Ripple continues expanding its banking partnerships, reinforcing XRP's utility thesis. While short-term traders remain cautious about immediate price action, the ETF approval marks a convergence of institutional credibility and speculative potential for the digital asset.
Pro-XRP Lawyer Declares SEC Lawsuit No Longer a Barrier to XRP Growth
Ripple's protracted legal battle with the U.S. Securities and Exchange Commission, once a dominant theme in XRP discussions, has reached its conclusion. The $125 million penalty imposed on Ripple was confirmed paid to the U.S. Treasury on August 18, marking the end of regulatory uncertainty.
Bill Morgan, a prominent XRP advocate, asserts the lawsuit can no longer serve as justification for lackluster price performance or sluggish adoption. "The excuse has run its course," Morgan stated, signaling a new chapter for the digital asset free from legal overhang.
Market observers now turn their attention to how XRP will perform absent its longstanding regulatory constraints. With the settlement finalized, the focus shifts to organic adoption and market dynamics rather than legal proceedings.
XRP Holders Gain Access to 8% Yield Through New Liquid Staking Token
Midas, a real-world asset (RWA) focused project, in collaboration with Interop Labs, has launched mXRP—a liquid-staking product designed to unlock yield from dormant XRP holdings. Announced at XRPL Seoul 2025, the token offers targeted net returns of 6%-8% through strategies like market-making and liquidity provisioning.
The mXRP token is minted on XRP Ledger's EVM via audited smart contracts, bridging and wrapping XRP under Midas' tokenized certificate framework. "Much of the XRP supply has been dormant for years; mXRP provides a transparent mechanism for users to access on-chain strategies," said Dennis Dinkelmeyer, CEO of Midas. The product is fully integrated with XRPL's EVM ecosystem, enabling deployment across DeFi protocols for additional yield opportunities.
XRP Consolidates as PayFi Altcoin Remittix Gains Traction
XRP's price hovered between $2.95 and $3.05, signaling consolidation after recent volatility. The token's stability contrasts with emerging PayFi projects like Remittix, which aims to disrupt cross-border payments.
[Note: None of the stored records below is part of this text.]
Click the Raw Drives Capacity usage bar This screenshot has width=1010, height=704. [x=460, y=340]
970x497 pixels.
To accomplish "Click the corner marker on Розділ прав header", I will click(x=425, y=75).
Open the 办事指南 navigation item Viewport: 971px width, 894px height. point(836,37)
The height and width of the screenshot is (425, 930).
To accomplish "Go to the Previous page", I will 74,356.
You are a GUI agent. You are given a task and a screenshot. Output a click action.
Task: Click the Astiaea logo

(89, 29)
XRP currently trades at $2.97, down 0.17%, with a $177.99 billion market cap. Daily volume fell 17.23% to $3.37 billion, reflecting cautious investor sentiment. The network's utility in institutional cross-border transactions maintains its position as a crypto heavyweight.
Market attention is dividing between established assets and innovative alternatives. Remittix, priced at $0.10 with a $4 target, represents the growing cohort of payment-focused challengers. Its ascent mirrors broader industry momentum toward financial infrastructure solutions.
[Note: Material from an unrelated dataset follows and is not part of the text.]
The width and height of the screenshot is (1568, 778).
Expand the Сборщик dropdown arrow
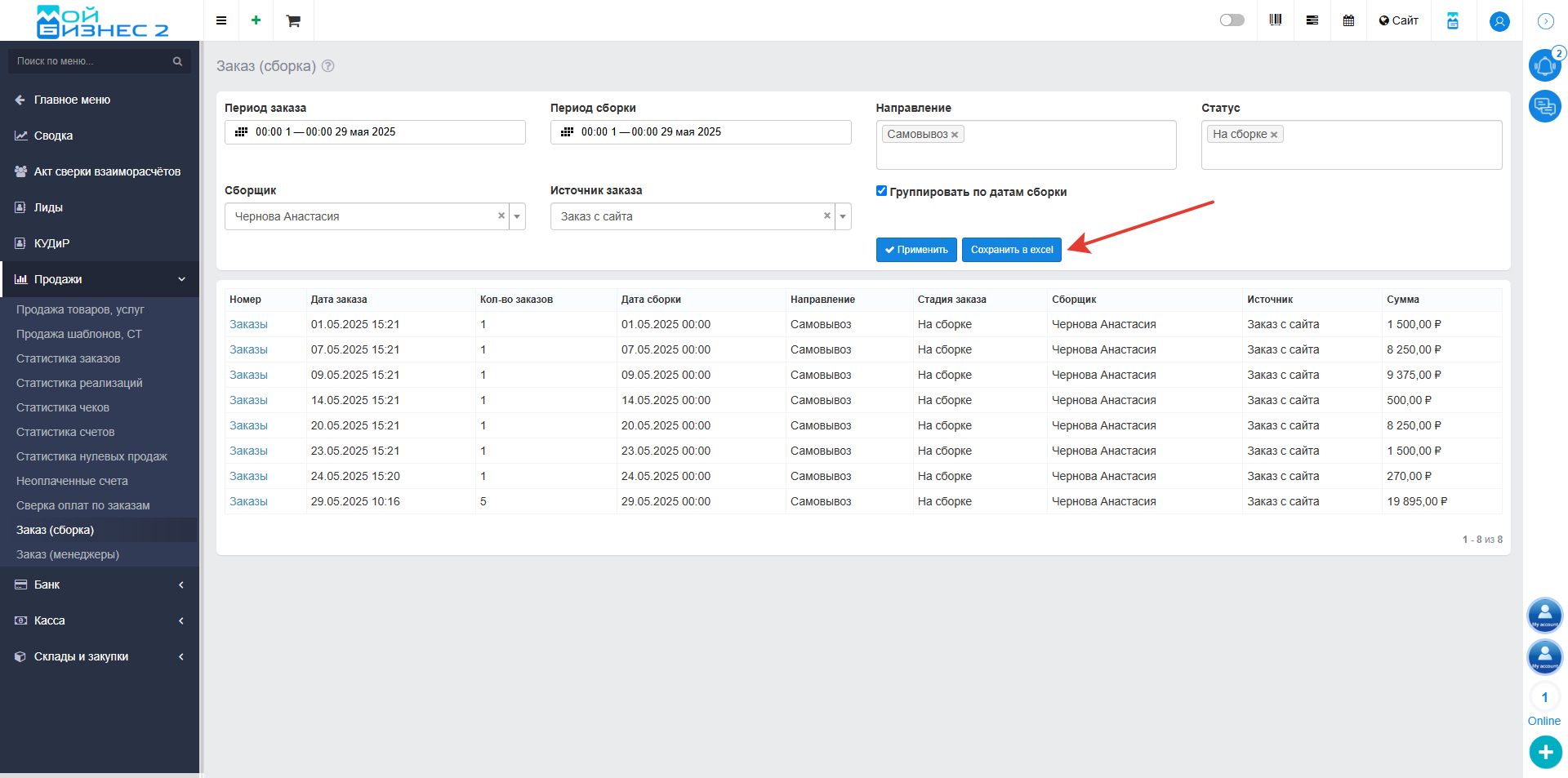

XRP ETF Launches with Record Volume but Price Retreats Below $3 Amid Institutional Sell-Off
XRP's much-anticipated ETF debut saw fireworks in trading volume but fizzled in price action. The token briefly surged past $3.00 on September 21 before plunging to $2.91 overnight, despite the ETF notching a record $37.7 million in opening-day volume—the strongest ETF launch of 2025.
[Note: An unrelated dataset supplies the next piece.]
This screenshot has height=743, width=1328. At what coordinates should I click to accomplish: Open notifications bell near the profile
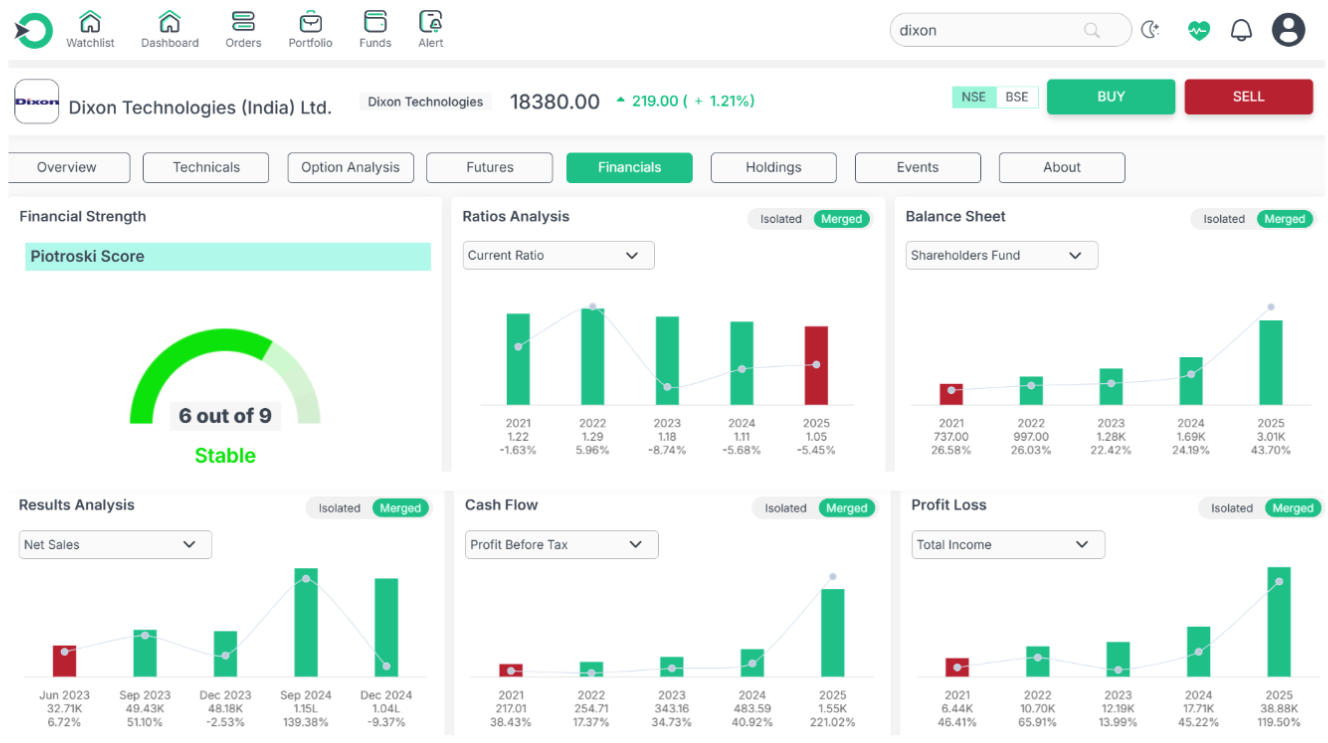[1241, 30]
The reversal stemmed from institutional profit-taking, with analysts noting large players capitalized on ETF enthusiasm to exit positions. Cascading liquidations wiped nearly $8 million in long positions, accelerating the decline. The midnight session proved particularly brutal as XRP tumbled from $2.97 to $2.91 in minutes, with 261 million tokens changing hands—four times the daily average.
While XRP pared losses slightly to $2.94 before settling at $2.92, it failed to reclaim the psychologically important $3.00 level. Traders now identify a resistance cluster forming just below this threshold, potentially capping upside until fresh catalysts emerge.